An attacker already has access to the entire ciphertext packet. Upon retrieving the entire plaintext of the same packet, the attacker has access to the keystream of the packet, as well as the MIC code of the session. Using this information the attacker can construct a new packet and transmit it on the network. To circumvent the WPA implemented replay protection, the attacks use QoS channels to transmit these newly constructed packets. An attacker able to transmit these packets may be able to implement any number of attacks, including ARP poisoning attacks, denial of service, and other similar attacks, with no need of being associated with the network.

===Royal Holloway attack===

A group of security researchers at the Information Security Group at Royal Holloway, University of London reported a theoretical attack on TKIP which exploits the underlying RC4 encryption mechanism. TKIP uses a similar key structure to WEP with the low 16-bit value of a sequence counter (used to prevent replay attacks) being expanded into the 24-bit "IV", and this sequence counter always increments on every new packet. An attacker can use this key structure to improve existing attacks on RC4. In particular, if the same data is encrypted multiple times, an attacker can learn this information from only 2^{24} connections. While they claim that this attack is on the verge of practicality, only simulations were performed, and the attack has not been demonstrated in practice.

*OBJECTIVES*:
1. From the passage on TKIP attacks, print the part that opens with the words containing "An attacker already" and closes with "with the network.".
2. List every abbreviation in the passage on TKIP attacks, in the order each first appears.
3. Continue the passage on TKIP attacks, picking up after its final sentence.

*RECORD EXCERPTS*:
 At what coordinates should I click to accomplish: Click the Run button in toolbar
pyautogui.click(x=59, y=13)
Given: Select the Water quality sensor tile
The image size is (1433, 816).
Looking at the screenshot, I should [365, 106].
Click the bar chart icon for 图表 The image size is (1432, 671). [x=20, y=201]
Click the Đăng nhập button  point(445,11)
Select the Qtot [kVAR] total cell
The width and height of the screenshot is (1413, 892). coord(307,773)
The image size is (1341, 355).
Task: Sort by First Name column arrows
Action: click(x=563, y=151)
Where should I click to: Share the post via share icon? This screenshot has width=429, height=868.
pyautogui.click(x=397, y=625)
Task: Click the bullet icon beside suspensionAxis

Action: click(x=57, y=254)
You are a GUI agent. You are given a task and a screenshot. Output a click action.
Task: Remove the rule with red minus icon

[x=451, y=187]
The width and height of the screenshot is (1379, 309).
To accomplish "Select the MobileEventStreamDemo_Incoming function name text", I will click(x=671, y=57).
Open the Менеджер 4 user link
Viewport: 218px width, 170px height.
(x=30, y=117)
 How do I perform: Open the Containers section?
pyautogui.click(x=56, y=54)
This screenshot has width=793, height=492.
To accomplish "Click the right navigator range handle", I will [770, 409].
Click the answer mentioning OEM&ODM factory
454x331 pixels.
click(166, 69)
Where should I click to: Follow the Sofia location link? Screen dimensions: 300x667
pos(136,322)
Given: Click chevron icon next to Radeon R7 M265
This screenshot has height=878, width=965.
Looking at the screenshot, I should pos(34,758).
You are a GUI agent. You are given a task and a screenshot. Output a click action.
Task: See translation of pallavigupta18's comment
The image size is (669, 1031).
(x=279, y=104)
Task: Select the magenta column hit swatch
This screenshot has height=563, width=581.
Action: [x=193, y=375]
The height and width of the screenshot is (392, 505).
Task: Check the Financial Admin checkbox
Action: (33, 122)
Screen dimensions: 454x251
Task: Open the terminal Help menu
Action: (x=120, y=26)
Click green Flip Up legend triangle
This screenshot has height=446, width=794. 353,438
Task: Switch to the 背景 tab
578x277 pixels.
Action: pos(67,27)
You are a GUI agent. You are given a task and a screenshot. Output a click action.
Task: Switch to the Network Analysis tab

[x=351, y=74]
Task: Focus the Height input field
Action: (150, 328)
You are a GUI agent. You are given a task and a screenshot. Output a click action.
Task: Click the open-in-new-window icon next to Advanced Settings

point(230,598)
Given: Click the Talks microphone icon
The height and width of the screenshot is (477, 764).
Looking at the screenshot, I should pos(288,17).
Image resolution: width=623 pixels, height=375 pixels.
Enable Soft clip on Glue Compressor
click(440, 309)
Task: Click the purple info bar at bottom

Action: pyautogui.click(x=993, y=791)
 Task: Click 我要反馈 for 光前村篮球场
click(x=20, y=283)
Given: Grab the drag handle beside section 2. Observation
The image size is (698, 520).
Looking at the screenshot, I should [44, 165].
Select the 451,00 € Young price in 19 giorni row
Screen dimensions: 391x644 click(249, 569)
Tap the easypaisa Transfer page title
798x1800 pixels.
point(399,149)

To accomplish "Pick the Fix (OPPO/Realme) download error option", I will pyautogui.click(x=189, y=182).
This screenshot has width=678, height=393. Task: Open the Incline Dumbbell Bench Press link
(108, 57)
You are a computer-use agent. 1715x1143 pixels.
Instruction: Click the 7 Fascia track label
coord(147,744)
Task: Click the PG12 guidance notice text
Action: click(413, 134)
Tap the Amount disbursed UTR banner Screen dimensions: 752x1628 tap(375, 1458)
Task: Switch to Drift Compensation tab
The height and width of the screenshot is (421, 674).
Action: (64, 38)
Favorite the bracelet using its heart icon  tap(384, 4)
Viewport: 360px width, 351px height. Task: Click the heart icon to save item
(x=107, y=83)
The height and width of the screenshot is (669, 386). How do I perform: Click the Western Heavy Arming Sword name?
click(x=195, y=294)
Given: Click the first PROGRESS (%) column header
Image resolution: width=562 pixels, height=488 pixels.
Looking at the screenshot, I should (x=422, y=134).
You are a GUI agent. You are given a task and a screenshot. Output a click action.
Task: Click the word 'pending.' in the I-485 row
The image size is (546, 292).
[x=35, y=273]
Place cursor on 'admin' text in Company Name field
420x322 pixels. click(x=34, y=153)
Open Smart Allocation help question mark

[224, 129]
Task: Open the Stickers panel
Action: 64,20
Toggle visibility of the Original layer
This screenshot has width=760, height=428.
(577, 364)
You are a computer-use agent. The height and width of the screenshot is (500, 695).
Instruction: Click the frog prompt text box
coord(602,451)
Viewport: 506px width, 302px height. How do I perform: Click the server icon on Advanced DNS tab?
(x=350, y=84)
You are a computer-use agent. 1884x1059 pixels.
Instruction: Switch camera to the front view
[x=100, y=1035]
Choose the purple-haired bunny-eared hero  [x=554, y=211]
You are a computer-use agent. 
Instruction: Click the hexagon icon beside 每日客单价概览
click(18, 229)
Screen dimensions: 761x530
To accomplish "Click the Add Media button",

*EXPECTED ANSWERS*:
1.
An attacker already has access to the entire ciphertext packet. Upon retrieving the entire plaintext of the same packet, the attacker has access to the keystream of the packet, as well as the MIC code of the session. Using this information the attacker can construct a new packet and transmit it on the network. To circumvent the WPA implemented replay protection, the attacks use QoS channels to transmit these newly constructed packets. An attacker able to transmit these packets may be able to implement any number of attacks, including ARP poisoning attacks, denial of service, and other similar attacks, with no need of being associated with the network.

2. MIC, WPA, QoS, ARP, TKIP, RC4, WEP, IV

3.
===NOMORE attack===

In 2015, security researchers from KU Leuven presented new attacks against RC4 in both TLS and WPA-TKIP. Dubbed the Numerous Occurrence MOnitoring & Recovery Exploit (NOMORE) attack, it is the first attack of its kind that was demonstrated in practice. The attack against WPA-TKIP can be completed within an hour, and allows an attacker to decrypt and inject arbitrary packets.

== Legacy ==
ZDNet reported on June 18, 2010, that WEP & TKIP would soon be disallowed on Wi-Fi devices by the Wi-Fi alliance.
However, a survey in 2013 showed that it was still in widespread use.

The IEEE 802.11n standard prohibits the data rate exceed 54 Mbps if TKIP is used as the Wi-Fi cipher.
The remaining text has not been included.